PROBLEM TO SOLVE | Could you restate the entries word for word, without the images?

───── DATA FOR REVIEW

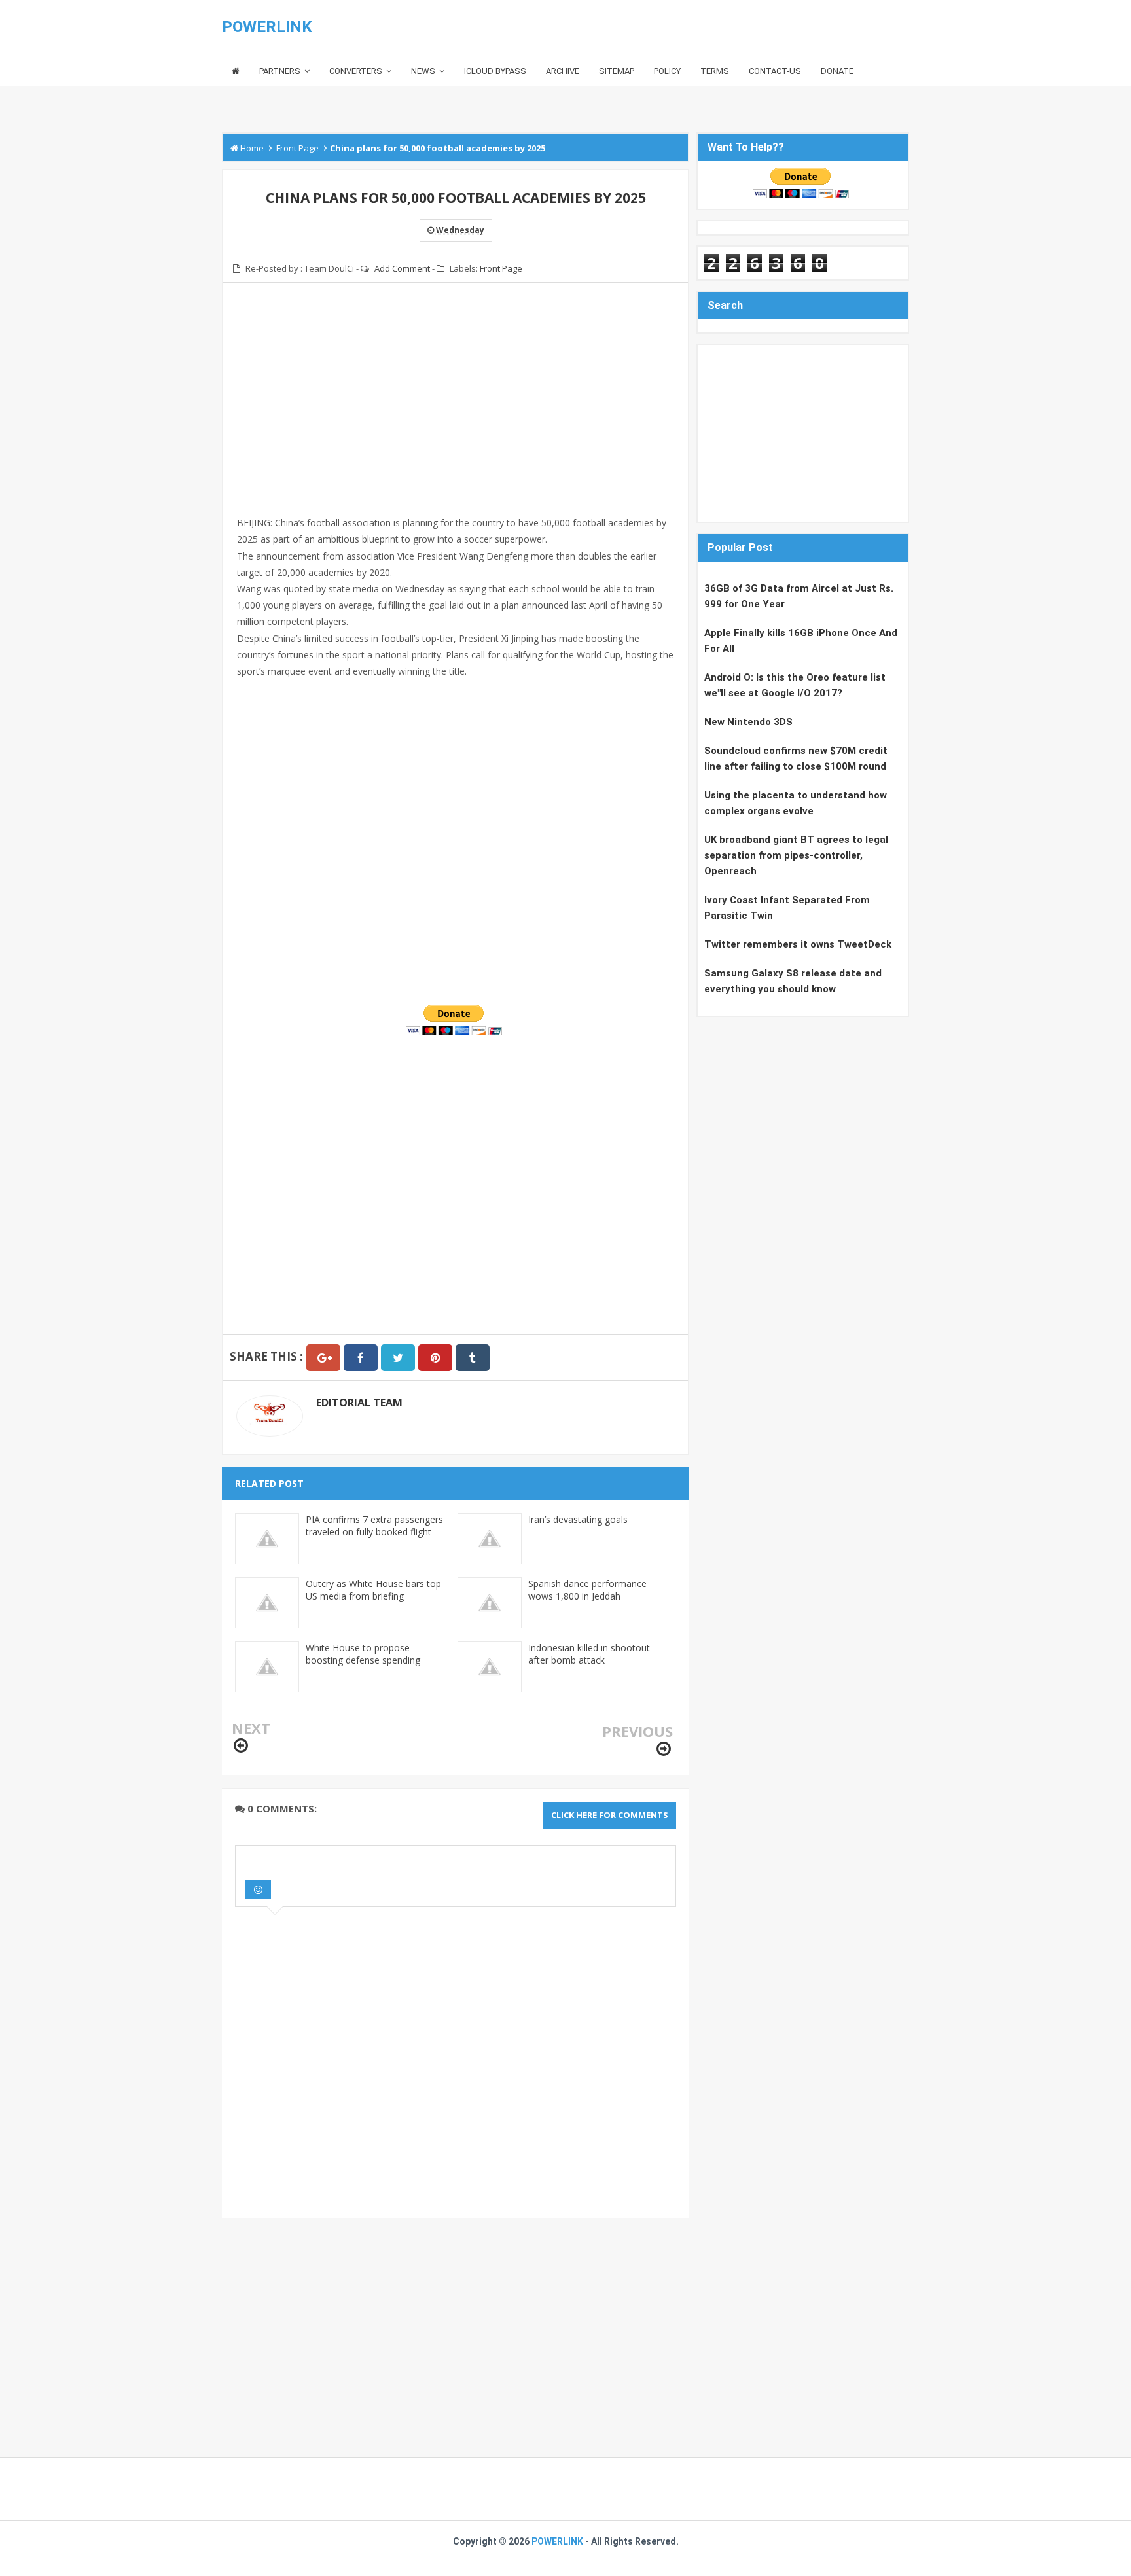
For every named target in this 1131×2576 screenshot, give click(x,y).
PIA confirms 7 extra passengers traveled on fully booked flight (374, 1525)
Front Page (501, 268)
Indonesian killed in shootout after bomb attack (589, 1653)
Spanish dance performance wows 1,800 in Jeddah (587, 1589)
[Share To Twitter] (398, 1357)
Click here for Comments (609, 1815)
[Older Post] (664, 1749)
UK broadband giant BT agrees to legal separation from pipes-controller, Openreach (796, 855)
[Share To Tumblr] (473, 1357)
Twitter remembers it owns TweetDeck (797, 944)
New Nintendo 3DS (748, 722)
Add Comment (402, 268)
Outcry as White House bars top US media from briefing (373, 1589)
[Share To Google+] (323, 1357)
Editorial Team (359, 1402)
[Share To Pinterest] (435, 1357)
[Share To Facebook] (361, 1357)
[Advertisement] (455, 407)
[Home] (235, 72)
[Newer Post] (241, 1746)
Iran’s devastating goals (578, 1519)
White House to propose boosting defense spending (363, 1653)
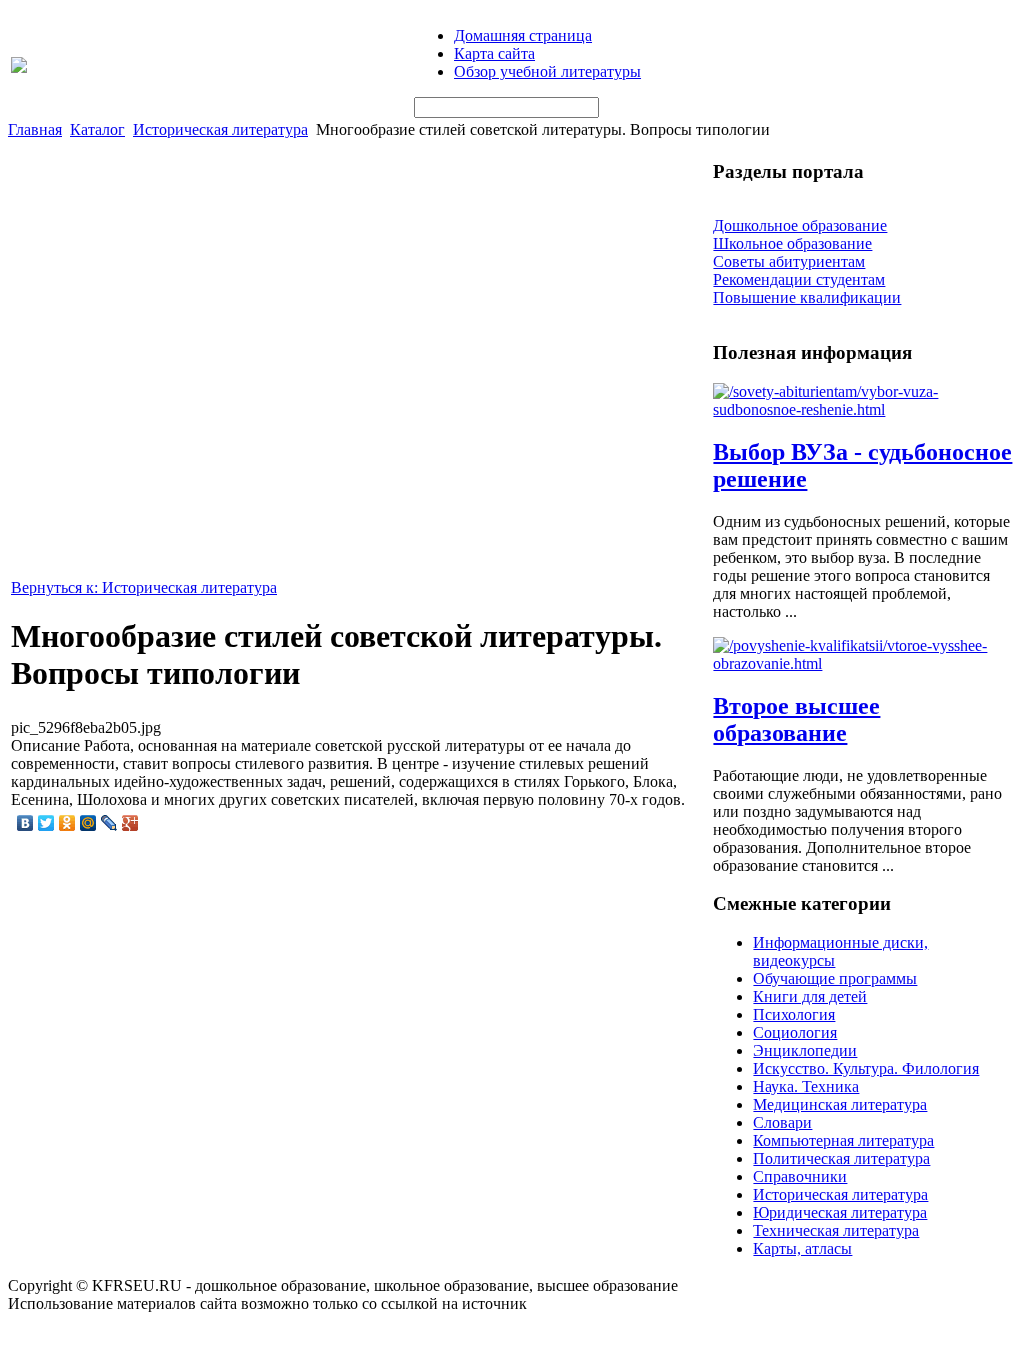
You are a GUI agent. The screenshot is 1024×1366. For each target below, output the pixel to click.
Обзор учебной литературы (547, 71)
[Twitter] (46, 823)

──────────

TASK ANSWER |
For every named target in this 1131×2576 screenshot, give click(x,y).
PIA confirms 7 extra passengers traveled on fully booked flight (374, 1525)
Front Page (501, 268)
Indonesian killed in shootout after bomb attack (589, 1653)
Spanish dance performance wows 1,800 in Jeddah (587, 1589)
[Share To Twitter] (398, 1357)
Click here for Comments (609, 1815)
[Older Post] (664, 1749)
UK broadband giant BT agrees to legal separation from pipes-controller, Openreach (796, 855)
[Share To Tumblr] (473, 1357)
Twitter remembers it owns TweetDeck (797, 944)
New Nintendo 3DS (748, 722)
Add Comment (402, 268)
Outcry as White House bars top US media from briefing (373, 1589)
[Share To Google+] (323, 1357)
Editorial Team (359, 1402)
[Share To Pinterest] (435, 1357)
[Share To Facebook] (361, 1357)
[Advertisement] (455, 407)
[Home] (235, 72)
[Newer Post] (241, 1746)
Iran’s devastating goals (578, 1519)
White House to propose boosting defense spending (363, 1653)
You are a GUI agent. The screenshot is 1024×1366. For each target below, output the pixel to click.
Обзор учебной литературы (547, 71)
[Twitter] (46, 823)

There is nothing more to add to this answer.